To combat this crisis, President Biden and Congress should enhance the child tax credit and make it fully refundable. If we enhance the child tax credit, we can cut child poverty by 40 percent and instantly lift over 50 percent of Black children out of poverty.

Reparations

We cannot repair harms that we have not fully diagnosed. We must commit to a thorough examination of the impact of the legacy of chattel slavery on racial inequality today. In 2021, Congress must pass H.R. 40, which would establish a commission to study reparations and make recommendations for Black Americans.

The Long View

For the past century, the ACLU has fought for racial justice in legislatures and in courts, including through several landmark Supreme Court cases. While the court has not always ruled in favor of racial justice, incremental wins throughout history have helped to chip away at different forms of racism such as school segregation ( Brown v. Board), racial bias in the criminal legal system (Powell v. Alabama, i.e. the Scottsboro Boys), and marriage inequality (Loving v. Virginia). While these landmark victories initiated necessary reforms, they were only a starting point.

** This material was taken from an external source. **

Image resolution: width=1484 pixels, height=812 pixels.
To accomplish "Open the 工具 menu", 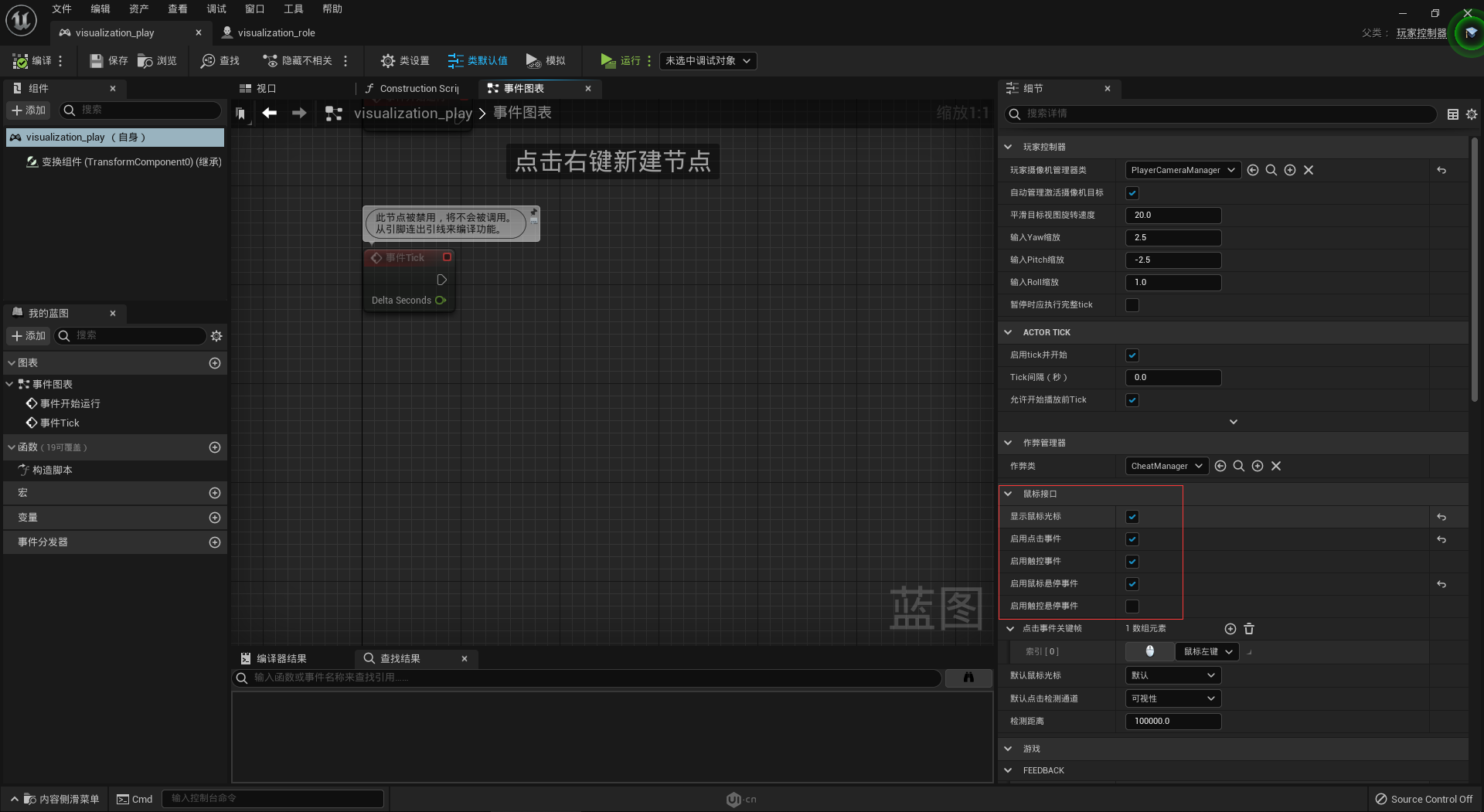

Systemic racism continues to pervade the lives of Black people through voter suppression, lack of financial services, housing discrimination, and other areas. More than anything, doing this work has taught the ACLU that we must fight on every front in order to overcome our country's legacies of racism. That is what our Systemic Equality agenda is all about.

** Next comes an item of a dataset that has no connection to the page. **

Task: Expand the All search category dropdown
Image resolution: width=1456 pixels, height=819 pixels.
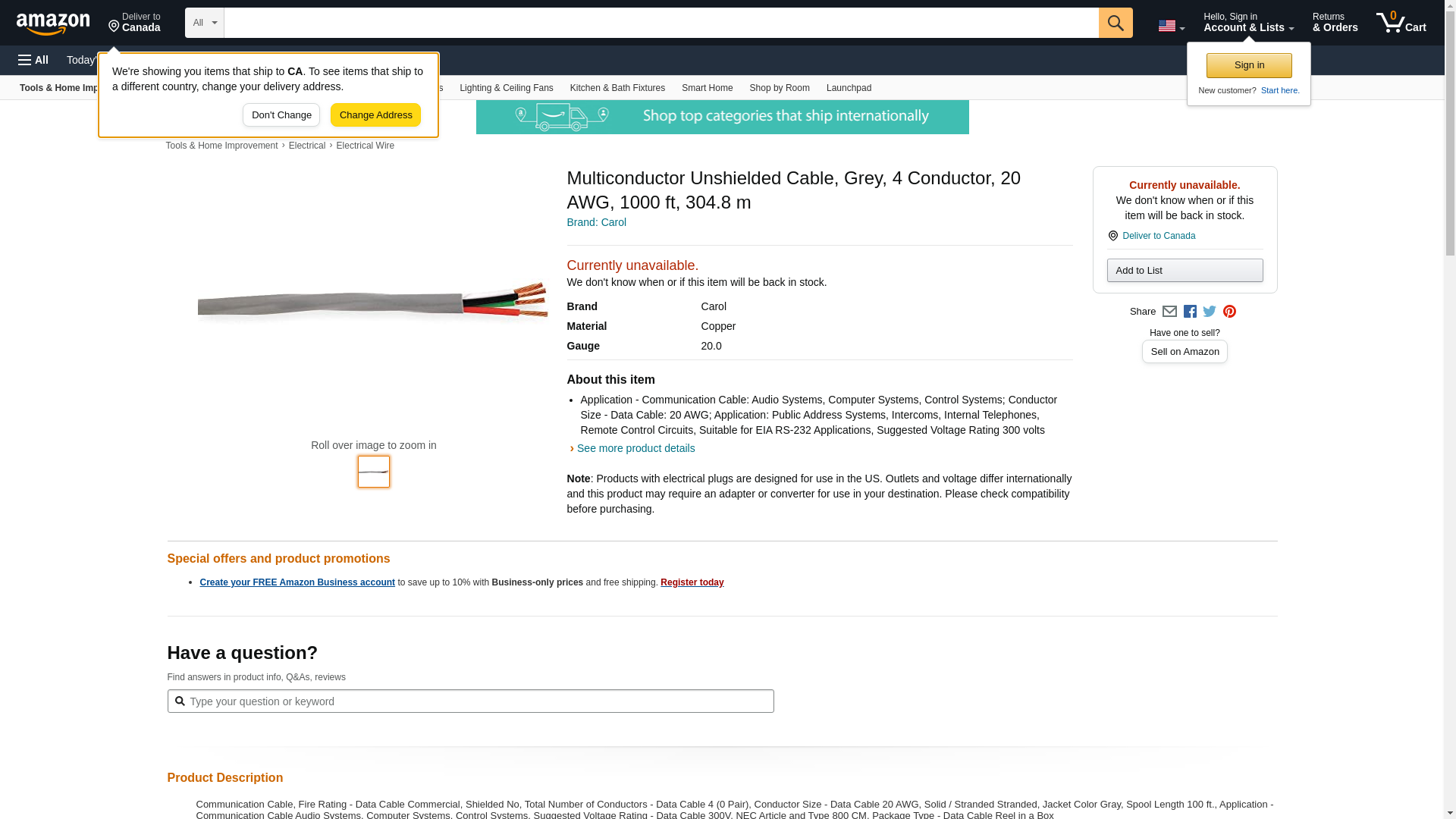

In the weeks ahead, we will both expand on our views of why these campaigns are crucial to systemic equality and signal the path this country must take. We will also dive into our work to build organizing, advocacy, and legal power in the South — a region with a unique history of racial oppression and violence alongside a rich history of antiracist organizing and advocacy. We are committed to four principles throughout this campaign: reconciliation, access, prosperity, and empowerment. We hope that our actions can meet our ambition to, as Dr. King said, lead this nation to live out the true meaning of its creed.